Over time, Mt. Calvary failed to build their religious complex, the property decayed, and it was not secured from trespassers. The former Idora Park's remaining structures were eventually vandalized, destroyed by natural elements, or succumbed to arson.

===Calls for preservation===
By 1999, Conneaut Lake Park Management Group (which had taken over Conneaut Lake Park in Conneaut Lake, Pennsylvania; about 65 mi from Idora Park), attempted to negotiate the purchase of either the Jack Rabbit or Wild Cat from the property owners. Blueprints for both rides were still available, so they could be refurbished at Conneaut. The group also planned to purchase the complete merry-go-round from the owners in New York. These plans never materialized. The ballroom, Jack Rabbit, and Wild Cat remained unpreserved on the property.

===2001 fire===
On March 5, 2001, the final chapter to Idora Park's history was written when the Ballroom burned down. The fire reportedly started in the basement and was suspicious in nature. The Jack Rabbit and other remaining wooden structures were not destroyed by this fire. Days after the fire, an interview with the property owners stated that they "offered to allow (preservation groups) to take the roller coasters down as long as they funded it and had proper insurance and bonding". However, on July 26, 2001, the Wild Cat, Jack Rabbit, and all other decaying structures (all unsalvageable) were demolished by bulldozers to prevent any future fires.
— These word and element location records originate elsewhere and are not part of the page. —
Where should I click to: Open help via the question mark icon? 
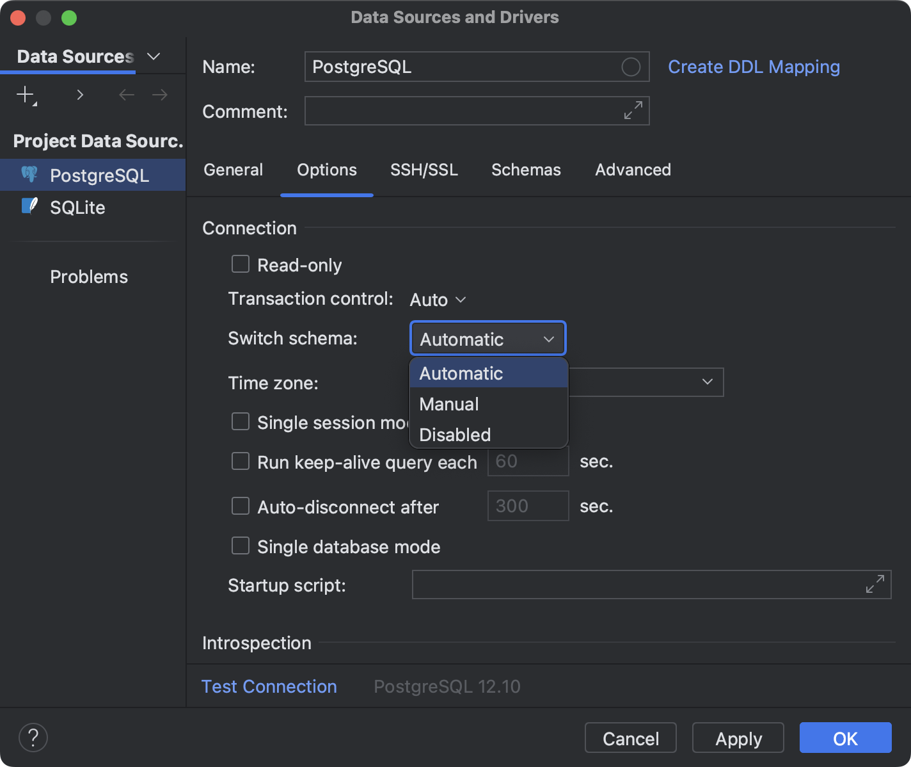[33, 738]
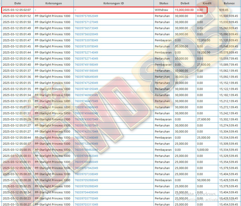Open the 76039707338049 transaction link
This screenshot has height=206, width=241.
coord(86,174)
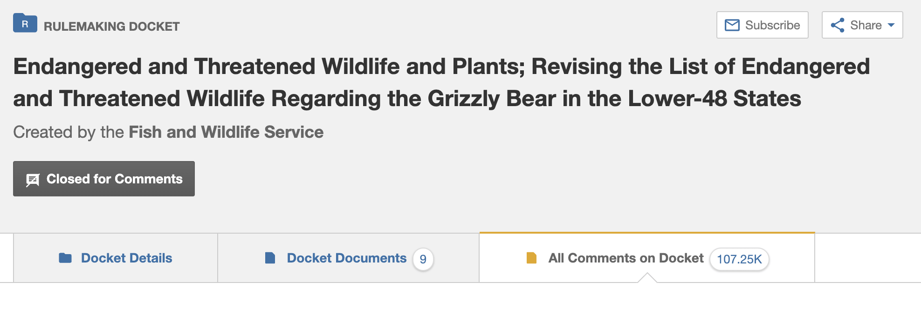
Task: Click the Created by the text
Action: 69,132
City officials had asked that the coasters be removed since they were hazardous to the public. Both the Jack Rabbit and Wild Cat were listed on the American Coaster Enthusiasts (ACE) preservation list. Inaction by the park property owners to preserve these remaining Idora Park historic structures ultimately led to their destruction. In a 2001 news conference following the Ballroom's messy asbestos cleanup, Mt. Calvary Pentecostal Church restated that: "This future complex (City of God) will only help the entire community but especially youth... hopes to break ground no later than next spring (2002). The entire project should take at least two years to complete." As of May 3, 2013, Mt. Calvary Pentecostal Church has yet to break ground on the "City of God" project.

==Future development possibilities==
Although the property still belongs to Mt. Calvary Pentecostal Church, the land is vacant of buildings, and City of God project was never realized. "The Mahoning County Common Pleas Court dismissed the delinquent tax case against the owners of the former Idora Park...." The case was dismissed because one of the parties named in the suit, Teen Missions International, Inc. of Merritt Island, Florida, paid the delinquent taxes on behalf of Mt. Calvary Church. Teen Missions International helps churches and other religious organizations with financing different projects. Teen Missions has loaned nearly $1.2 million to Mount Calvary over a period of time to help develop the Idora property. Mt. Calvary Church subsequently filed for Chapter 11 bankruptcy by February 2017, with the majority of the outstanding debt being related to the delinquent taxes on the Idora Park property.

The Youngstown 2010 redevelopment and city revitalization plans have also stated their interest in acquiring the property to utilize it as a green space extension of nearby Mill Creek Park. These plans are on hold until the city can obtain the property from the Church (possibly through eminent domain), or alternative ownership acquires the property from the Church's outstanding $1.5 million lawsuit.

In April 2014, Jim and Toni Amey of nearby Canfield, Ohio, owners of many Idora Park artifacts, opened a museum next to their house called The Idora Park Experience, showcasing many of the artifacts. The museum opens approximately twice a year, and also sells commemorative items related to the park. Following the Mt. Calvary Church's bankruptcy filing, the owners of the museum told the bankruptcy court that they planned on making a bid for the property, valued at $52,000. Despite offering more money than the property was worth, Mt. Calvary Church refused to sell the property, though the couple hoped that bankruptcy court would force a sale by public auction.